Ma non chiamatele rendite!
Di ritorno dalle vacanze gli italiani sono abituati alle cattive notizie. Ebbene, il sottosegretario all'economia ci ricorda che il governo darà seguito in sede di Legge Finanziaria all'intenzione di aumentare la tassazione sulle rendite finanziarie, portando l'aliquota dal 12,5 al 20%. Ora, d'accordo che in Italia, a differenza che in altri paesi dal capitalismo più maturo, i ceti medi investono poco i loro risparmi in azioni. Tuttavia, tra chi investe in borsa e i molti di più nei titoli di Stato, come i Bot, sui quali vorrebbe accanirsi il Governo Prodi, è il risparmio, non la rendita, ad essere colpito.
Investire in borsa significa per un piccolo risparmiatore partecipare allo sviluppo dell'economia e vedere nel lungo periodo guadagni superiori all'inflazione. Ma non si tratta di una rendita, poiché l'investimento in azioni o titoli di Stato presenta comunque dei rischi dal punto di vista soggettivo, anche se il valore delle borse mediamente tende a salire.
I radicali (non quelli di Torre Argentina) alzano la voce: Capezzone parla di «aggressione contro famiglie e piccoli risparmiatori» e di «dissennato jihad fiscale». Benedetto Della Vedova ha calcolato in «5 miliardi» di euro il prelievo annuo dello Stato «dalle tasche dei risparmiatori, per finanziare ulteriori aumenti di spesa pubblica».
Giusto ieri il governo della Repubblica ceca, guidato da Mirek Topolanek, è riuscito a far approvare alla Camera una riforma della finanza pubblica che prevede, tra le altre misure, la flat tax al 15% dal 2008 (e al 12,5% dal 2009) per le persone fisiche e al 19% entro il 2010 per le aziende.
La flat tax è possibile anche in Italia, secondo Decidere.net (che su questo ha in programma un appuntamento a Milano il 29 settembre), con una decisa riduzione della spesa pubblica.
Tasse e democrazia
Sollevare la questione fiscale non è demagogia.
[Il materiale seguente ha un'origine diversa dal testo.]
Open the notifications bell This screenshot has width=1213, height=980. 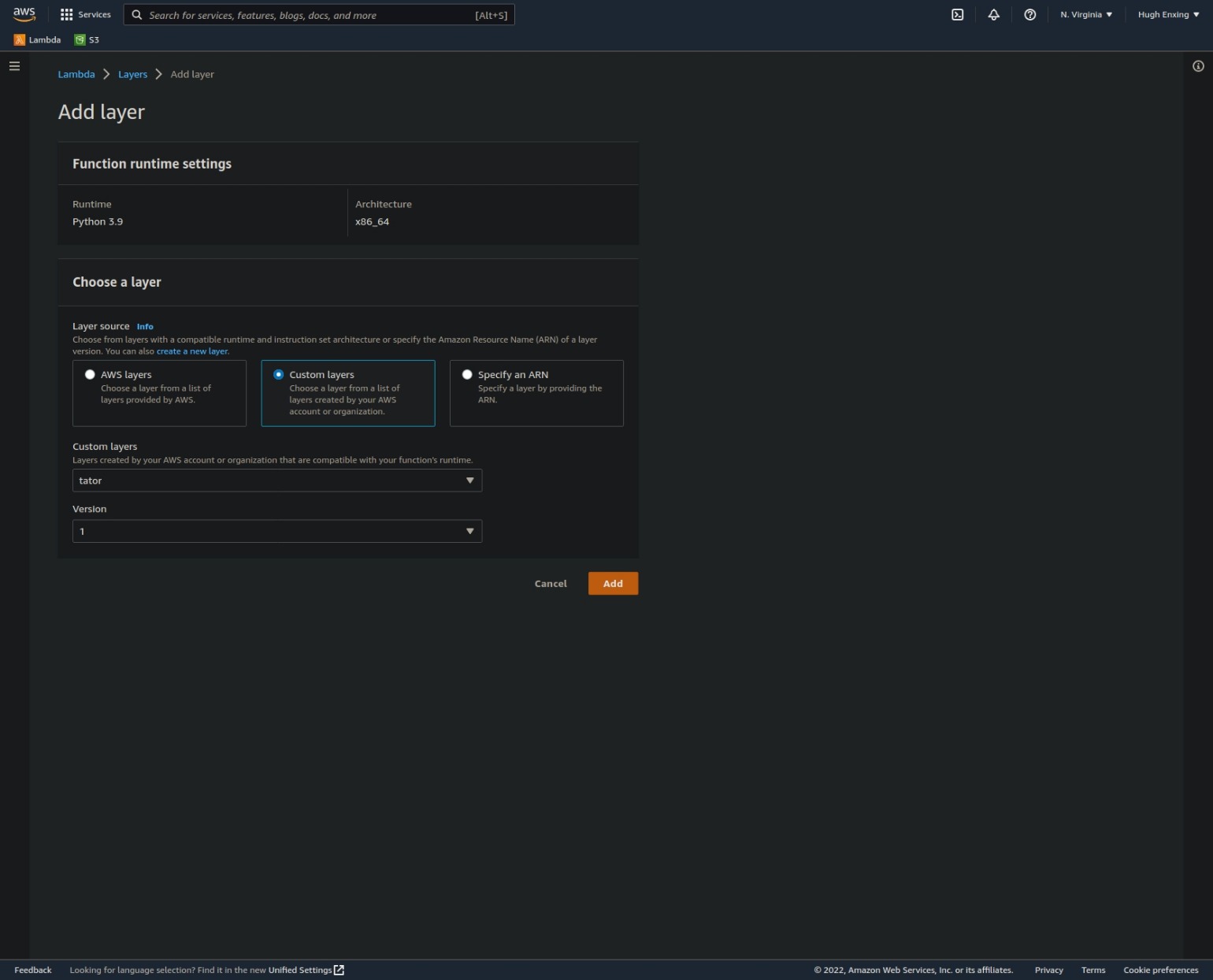[x=993, y=15]
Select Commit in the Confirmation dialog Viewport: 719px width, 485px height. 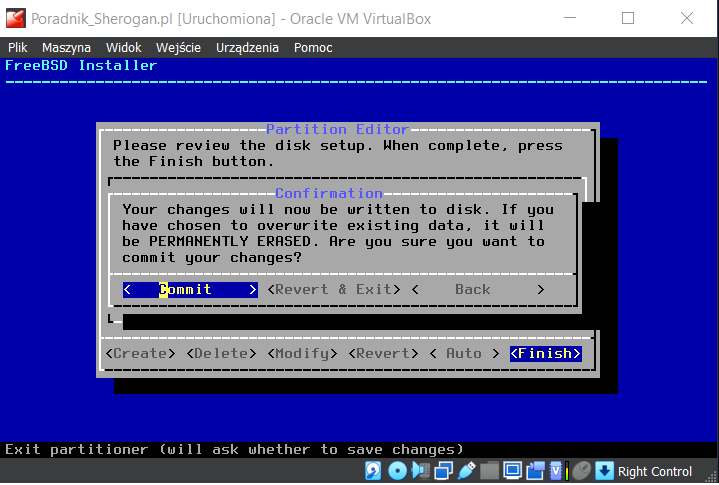tap(190, 290)
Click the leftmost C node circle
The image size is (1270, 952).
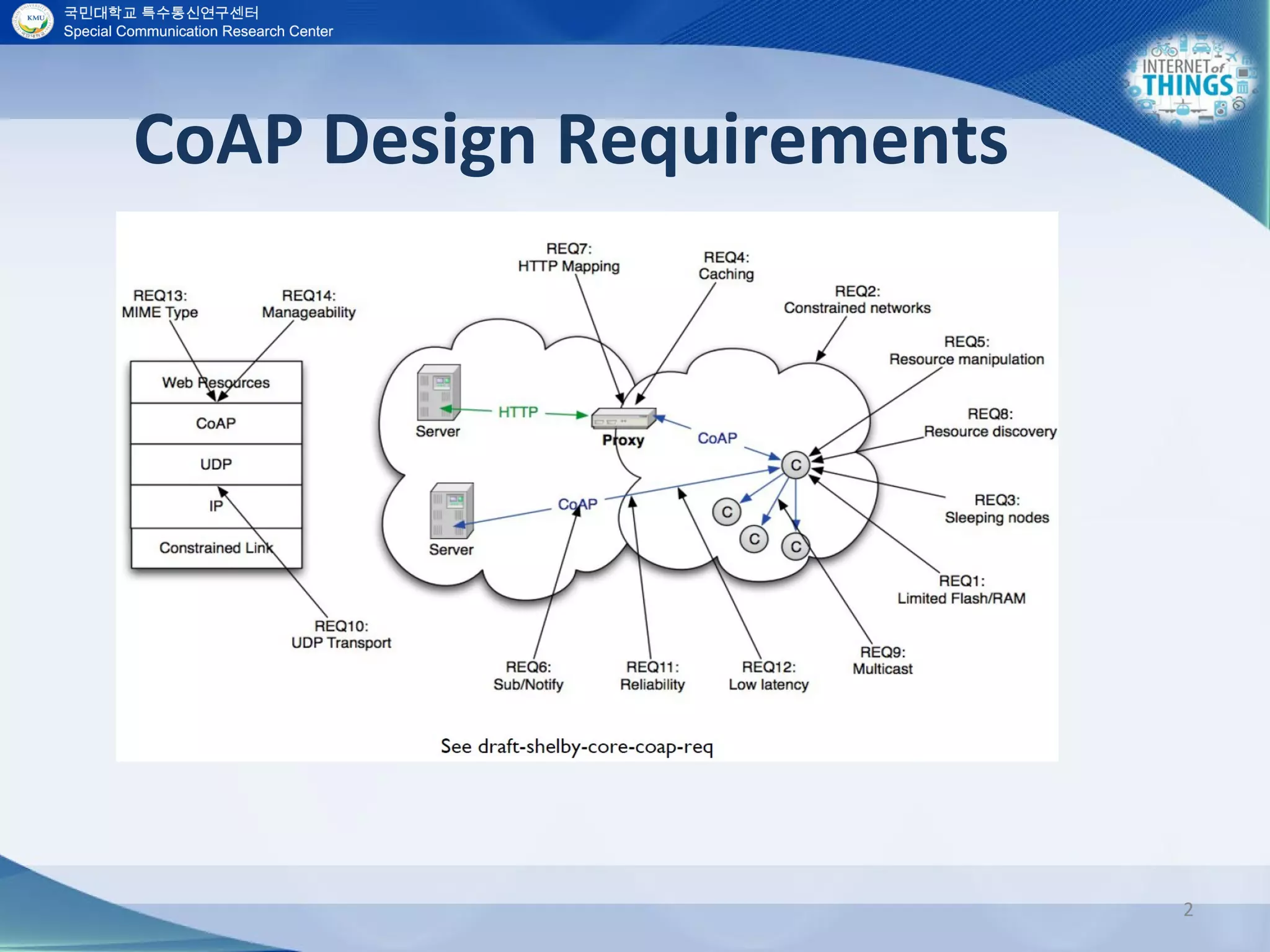[727, 512]
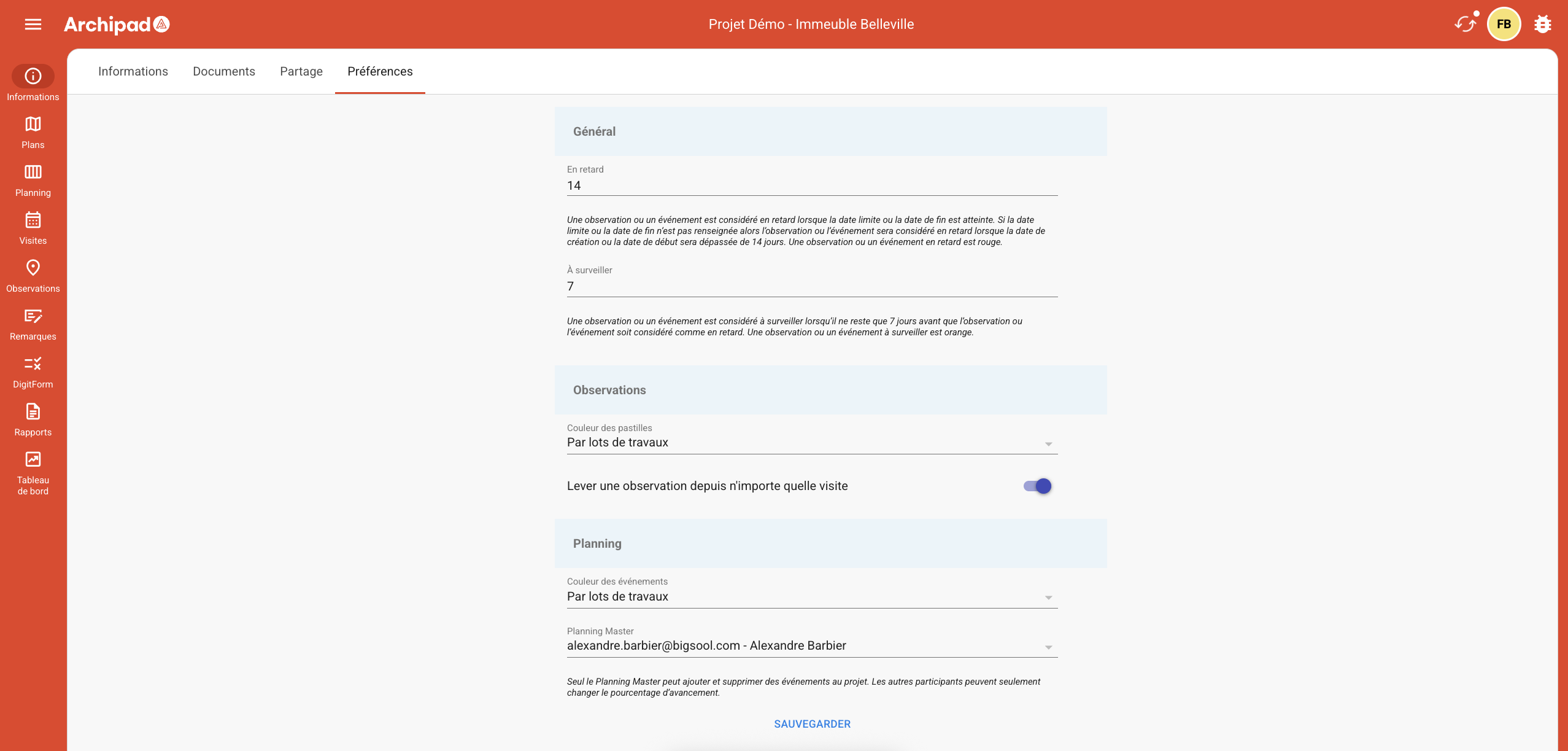Switch to the Documents tab
This screenshot has width=1568, height=751.
coord(224,72)
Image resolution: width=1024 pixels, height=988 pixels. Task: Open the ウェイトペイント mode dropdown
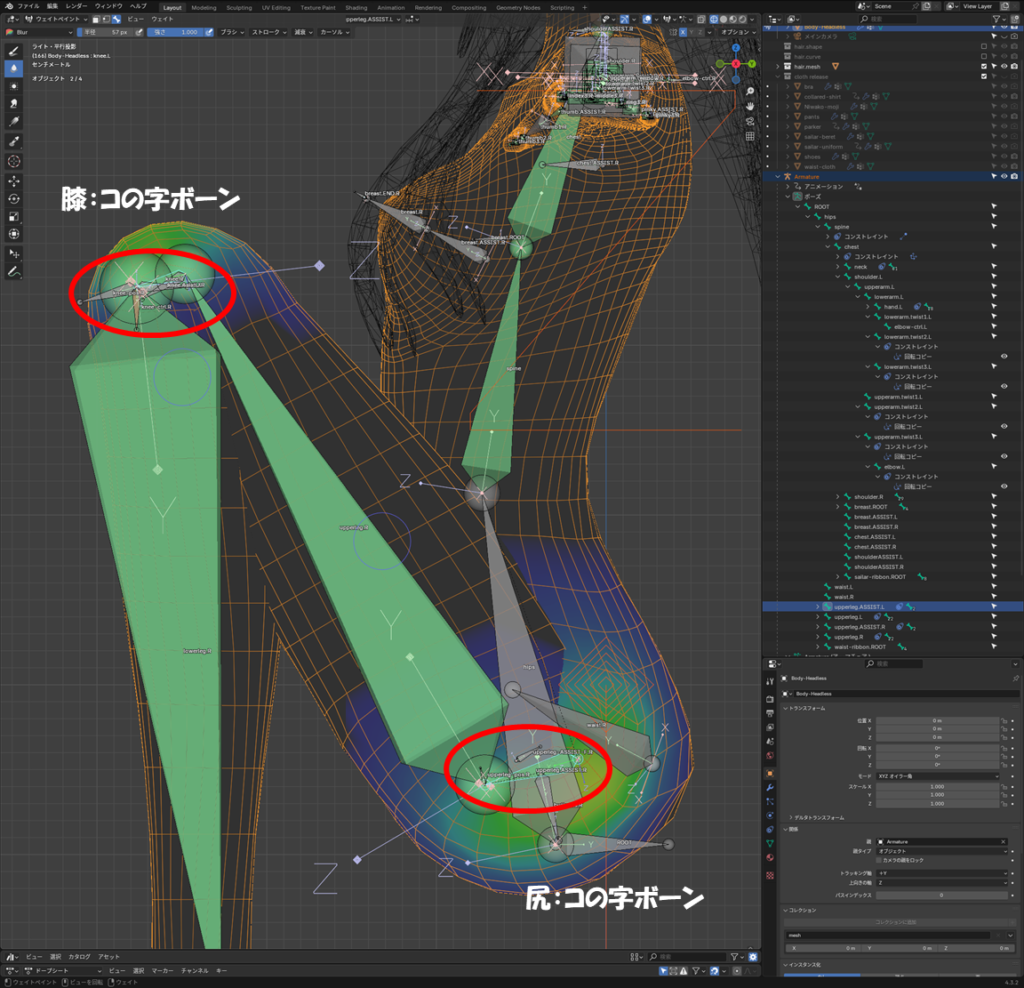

Anzi, possiamo affermare che le tasse sono al centro del rapporto tra Stato e cittadini. Discutere di quanti soldi lo Stato debba chiedere ai cittadini e di come spenderli è il cuore della politica. Guai se i cittadini non fossero sospettosi e riluttanti all'idea di pagare di più.
Un carico fiscale e una spesa pubblica eccessivi costituiscono minacce aperte alla democrazia. Quando l'invadenza dello Stato soffoca e si sostuisce all'iniziativa privata, gli individui perdono a popo a poco spazi di libertà e possibilità di migliorare il loro status socio-economico, perché le risorse prodotte dalla comunità vengono drenate e redistribuite a vantaggio di specifiche categorie, caste, clientele. Attraverso l'espressione del loro dissenso o forme di diretta resistenza fiscale, semplicemente difendendo ciascuno le proprie tasche, i cittadini esercitano un essenziale potere di controllo democratico.
Cos'è, in fondo, come nasce, la democrazia, se non come una forma di governo in cui il popolo attraverso i propri rappresentanti può finalmente decidere quante tasse pagare e controllare come vengono spese?